Records for this task

________________________________________

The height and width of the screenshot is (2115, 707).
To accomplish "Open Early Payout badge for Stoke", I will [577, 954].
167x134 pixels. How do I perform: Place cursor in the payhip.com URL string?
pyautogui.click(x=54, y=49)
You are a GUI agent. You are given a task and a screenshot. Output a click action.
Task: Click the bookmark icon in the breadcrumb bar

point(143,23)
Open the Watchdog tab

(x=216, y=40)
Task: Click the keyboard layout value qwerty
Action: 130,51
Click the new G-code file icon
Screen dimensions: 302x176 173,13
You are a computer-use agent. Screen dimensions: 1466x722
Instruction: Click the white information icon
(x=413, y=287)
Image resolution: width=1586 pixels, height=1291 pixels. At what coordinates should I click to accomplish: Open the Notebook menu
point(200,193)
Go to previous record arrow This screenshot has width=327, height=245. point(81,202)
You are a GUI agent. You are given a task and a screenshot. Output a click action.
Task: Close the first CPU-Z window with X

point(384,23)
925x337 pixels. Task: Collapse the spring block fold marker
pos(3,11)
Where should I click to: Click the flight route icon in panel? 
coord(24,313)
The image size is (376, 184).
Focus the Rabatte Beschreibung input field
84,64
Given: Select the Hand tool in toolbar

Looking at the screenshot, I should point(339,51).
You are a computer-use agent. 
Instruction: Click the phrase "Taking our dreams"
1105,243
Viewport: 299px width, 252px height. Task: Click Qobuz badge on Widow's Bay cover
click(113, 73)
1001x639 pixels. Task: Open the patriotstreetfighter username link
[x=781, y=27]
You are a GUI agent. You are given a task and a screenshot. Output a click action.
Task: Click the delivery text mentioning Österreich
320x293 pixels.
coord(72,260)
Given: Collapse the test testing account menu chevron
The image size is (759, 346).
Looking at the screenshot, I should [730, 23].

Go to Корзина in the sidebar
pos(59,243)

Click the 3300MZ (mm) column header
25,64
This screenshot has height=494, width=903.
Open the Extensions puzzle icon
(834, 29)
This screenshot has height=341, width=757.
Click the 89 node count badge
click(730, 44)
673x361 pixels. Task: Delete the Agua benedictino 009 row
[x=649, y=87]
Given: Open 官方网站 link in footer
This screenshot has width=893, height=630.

________________________________________

Work request
Go through the preceding material and copy each line that has the word "computer".

Written answer
You are a computer-use agent. Screen dimensions: 1466x722
You are a computer-use agent. 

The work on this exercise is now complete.